There are several advantages of using building blocks. First, everything you build is fully recyclable. No old experiments laying in the drawer somewhere. Secondly when more or new functions are needed, just build extra ULUs. You are not limited by anything. Third, you can build the most ULUs in one or two evenings. It is very rewarding to see progress that easy and have in a short amount of time something working in your hands. And finally, they look need.
ULUs are fully constructed with standard, of the shelf available, components. No 3D printed parts of custom PCBs are needed. Construction is easy and only hand-tools and a soldering iron are required for fabrication.
History of ULUs
It must be somewhere in the 1970’s that I experimented with Fischertechnik electronic building blocks. That became increasingly frustrating: I was always short on certain building blocks, while others laying around unused. Buying additional ones, was extremely expensive. So I designed a cheap building block (Figure below, second from left). Furthermore, Fischertechnik designed a separate block for every gate type. I found that so in contradiction to the generic usability of the other Fischertechnik materials, that I want to solve that.

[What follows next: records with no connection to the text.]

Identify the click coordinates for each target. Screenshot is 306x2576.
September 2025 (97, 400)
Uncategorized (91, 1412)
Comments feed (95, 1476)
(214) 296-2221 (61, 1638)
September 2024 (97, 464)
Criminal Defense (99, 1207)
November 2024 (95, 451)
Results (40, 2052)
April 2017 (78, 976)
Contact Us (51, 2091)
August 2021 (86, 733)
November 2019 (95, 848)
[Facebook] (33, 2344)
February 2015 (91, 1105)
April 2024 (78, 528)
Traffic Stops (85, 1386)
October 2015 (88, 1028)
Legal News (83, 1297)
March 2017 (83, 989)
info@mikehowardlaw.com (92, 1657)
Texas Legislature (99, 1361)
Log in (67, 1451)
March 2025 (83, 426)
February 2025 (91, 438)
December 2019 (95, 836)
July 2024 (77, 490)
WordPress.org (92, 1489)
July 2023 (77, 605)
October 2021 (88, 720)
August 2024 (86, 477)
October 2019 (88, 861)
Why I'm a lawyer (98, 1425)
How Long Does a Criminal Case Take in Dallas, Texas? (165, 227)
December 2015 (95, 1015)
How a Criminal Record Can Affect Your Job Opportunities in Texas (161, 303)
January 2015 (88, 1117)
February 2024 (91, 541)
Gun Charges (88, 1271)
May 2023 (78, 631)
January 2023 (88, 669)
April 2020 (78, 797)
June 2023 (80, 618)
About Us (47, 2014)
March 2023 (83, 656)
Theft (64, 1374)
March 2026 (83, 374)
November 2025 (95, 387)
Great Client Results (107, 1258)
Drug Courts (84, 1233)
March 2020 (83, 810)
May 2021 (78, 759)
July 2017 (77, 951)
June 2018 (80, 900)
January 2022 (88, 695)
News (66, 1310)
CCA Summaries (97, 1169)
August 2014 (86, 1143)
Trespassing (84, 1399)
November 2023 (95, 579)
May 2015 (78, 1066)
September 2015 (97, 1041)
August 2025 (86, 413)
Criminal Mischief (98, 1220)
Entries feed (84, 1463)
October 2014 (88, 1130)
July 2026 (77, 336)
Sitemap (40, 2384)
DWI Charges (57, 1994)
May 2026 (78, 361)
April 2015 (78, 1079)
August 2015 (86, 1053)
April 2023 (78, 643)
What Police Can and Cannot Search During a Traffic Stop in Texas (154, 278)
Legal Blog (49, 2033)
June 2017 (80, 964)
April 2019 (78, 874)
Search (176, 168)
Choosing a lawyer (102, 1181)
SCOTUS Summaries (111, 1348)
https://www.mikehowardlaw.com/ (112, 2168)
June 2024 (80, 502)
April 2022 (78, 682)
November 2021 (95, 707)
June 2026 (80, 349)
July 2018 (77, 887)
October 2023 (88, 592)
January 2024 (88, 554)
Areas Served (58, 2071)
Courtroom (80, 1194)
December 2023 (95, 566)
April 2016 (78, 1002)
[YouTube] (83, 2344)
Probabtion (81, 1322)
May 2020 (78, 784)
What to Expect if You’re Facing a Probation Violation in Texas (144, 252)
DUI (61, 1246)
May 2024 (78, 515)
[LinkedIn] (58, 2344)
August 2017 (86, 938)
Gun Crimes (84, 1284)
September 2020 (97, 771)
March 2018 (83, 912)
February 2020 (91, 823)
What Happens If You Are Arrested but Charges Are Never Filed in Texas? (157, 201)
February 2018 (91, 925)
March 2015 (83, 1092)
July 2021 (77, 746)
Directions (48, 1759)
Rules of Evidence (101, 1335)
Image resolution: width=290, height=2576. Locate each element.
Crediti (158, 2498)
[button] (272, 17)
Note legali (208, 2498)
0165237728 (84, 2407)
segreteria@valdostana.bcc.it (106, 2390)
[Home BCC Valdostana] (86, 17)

It stayed at the back of my mind and in 2018 I finally found a solution and designed a uniform gate building block (Figure 1below third from left). In 2020 I improved it, it was the start of the current ULUs.

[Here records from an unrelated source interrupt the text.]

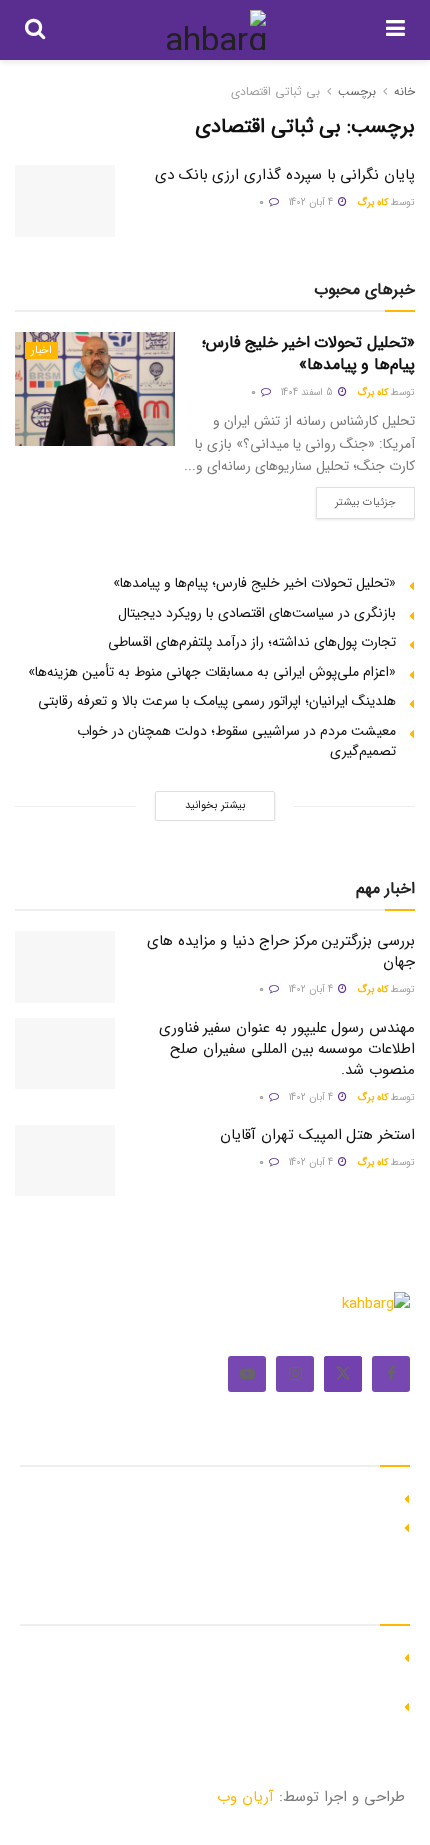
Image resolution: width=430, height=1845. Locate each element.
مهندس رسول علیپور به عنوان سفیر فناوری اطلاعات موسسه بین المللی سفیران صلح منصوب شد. (287, 1049)
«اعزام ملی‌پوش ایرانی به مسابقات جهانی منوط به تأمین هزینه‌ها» (212, 672)
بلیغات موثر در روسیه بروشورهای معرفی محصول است (240, 1525)
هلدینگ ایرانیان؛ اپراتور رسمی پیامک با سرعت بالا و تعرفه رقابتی (217, 701)
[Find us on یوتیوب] (247, 1374)
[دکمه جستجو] (35, 30)
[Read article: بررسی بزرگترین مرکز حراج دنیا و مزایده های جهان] (65, 967)
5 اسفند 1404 (308, 392)
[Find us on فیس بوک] (391, 1374)
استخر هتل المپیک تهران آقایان (317, 1135)
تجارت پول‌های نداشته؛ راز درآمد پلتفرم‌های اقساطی (252, 642)
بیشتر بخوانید (215, 805)
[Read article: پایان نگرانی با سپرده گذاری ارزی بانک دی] (65, 201)
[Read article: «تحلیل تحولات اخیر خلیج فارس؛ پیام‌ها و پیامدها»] (95, 389)
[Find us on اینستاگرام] (295, 1374)
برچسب (357, 91)
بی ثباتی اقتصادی (275, 91)
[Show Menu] (395, 30)
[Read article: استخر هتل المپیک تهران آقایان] (65, 1161)
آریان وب (245, 1797)
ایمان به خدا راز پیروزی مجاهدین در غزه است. (261, 1496)
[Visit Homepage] (215, 30)
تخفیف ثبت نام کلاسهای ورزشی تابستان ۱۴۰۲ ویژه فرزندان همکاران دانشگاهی (228, 1665)
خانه (404, 91)
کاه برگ (372, 202)
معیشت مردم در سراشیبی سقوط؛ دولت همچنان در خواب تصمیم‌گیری (236, 741)
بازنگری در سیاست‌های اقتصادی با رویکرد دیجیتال (257, 613)
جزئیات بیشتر (356, 499)
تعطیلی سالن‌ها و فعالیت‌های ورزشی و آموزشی (259, 1704)
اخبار (41, 350)
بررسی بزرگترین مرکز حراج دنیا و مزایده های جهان (281, 951)
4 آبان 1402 (312, 202)
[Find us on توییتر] (343, 1374)
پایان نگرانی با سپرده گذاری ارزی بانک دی (285, 175)
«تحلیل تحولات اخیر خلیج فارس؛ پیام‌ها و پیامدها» (308, 353)
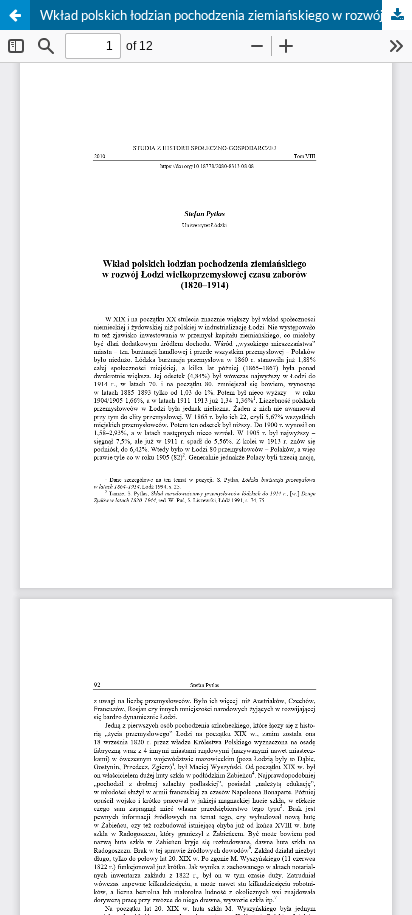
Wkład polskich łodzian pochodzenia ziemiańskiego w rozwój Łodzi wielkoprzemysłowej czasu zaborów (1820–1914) (226, 15)
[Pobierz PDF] (397, 15)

My earlier attempts to build logic bricks
The high prices combined with the limited functionality made me decide to design and build my own logic bricks: ULUs. I wanted it to be a fail-safe, easy to use and easy to make brick. That is why I chose positive logic (+5V is a logical 1), separate power plugs (to prevent short-circuiting), a 4-bit data bus plug (easy to plug and less surface area), standard boxes (no 3-d printing) and prototyping board (simple PCB’s that can be built without ordering). These are unique and powerful features that, together with the powerful functionality, ensure you can build beautiful experiments. Today over 30 ULUs are specified and build.
Other logic bricks
The idea of logic bricks was first introduced in the early 1970’s in Germany. Several systems where developed and mainly used for education. Nowadays logic bricks can still be bought. However, they have two major disadvantages: 1. They are expensive and 2. The functionality is limited to mostly gates and flip-flops. If you want to build something interesting, you need a lot of bricks.